Page:Forneret - Rien, 1983.djvu/10

Cette page a été validée par deux contributeurs.

De cela, il y a dix-sept ans ; et peut-être, la génisse, depuis qu’elle tombe, n’est-elle point encore arrivée à ce fond que tous les fils d’Écosse joints en longueur ne pourraient sans doute aller toucher.

On frissonne de se voir vacillant sur un si grand espace, et malgré tout, ce frisson vous donne quelque chose d’attachant, lorsqu’on regarde, — de fier, lorsqu’on a changé de lieu.

Une soirée par un vent vif, le papier sur lequel j’écrivais m’échappa, et lorsque involontairement je m’élançai pour le retenir, je me trouvai pendu par les cheveux à la main d’un pâtre qui avait remarqué mon imprudence, savait mon nom, et qui, lorsque j’étais à cheval sur ma baïonnette de pierre, arrivait derrière moi, à pas de loup, et se tenait prêt à me saisir au moindre de mes mouvements.

Aussitôt que je sus que quelqu’un me gardait, je cessai d’encourir le danger qui réjouissait si souvent mon âme, en glaçant parfois mon corps.

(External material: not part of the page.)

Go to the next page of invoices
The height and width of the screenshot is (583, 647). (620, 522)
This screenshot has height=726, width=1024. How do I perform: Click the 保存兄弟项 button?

— Allons, promenons-nous, Byron, redit Young ; quand les chats sont loin, les rats grignotent. Venez et voyez comme elle tombe la pluie. Ce sont nos âmes qui pleurent. Écoutez l’orchestre de l’enfer qui tonne des paroles de Dante. Voyez ces flammes qui fuient parce que les damnés se remuent dans leurs chaudières sous le grappin du roi à cornes et à queue.

Et les petites ombres des deux grands hommes marchaient dans la vieille salle.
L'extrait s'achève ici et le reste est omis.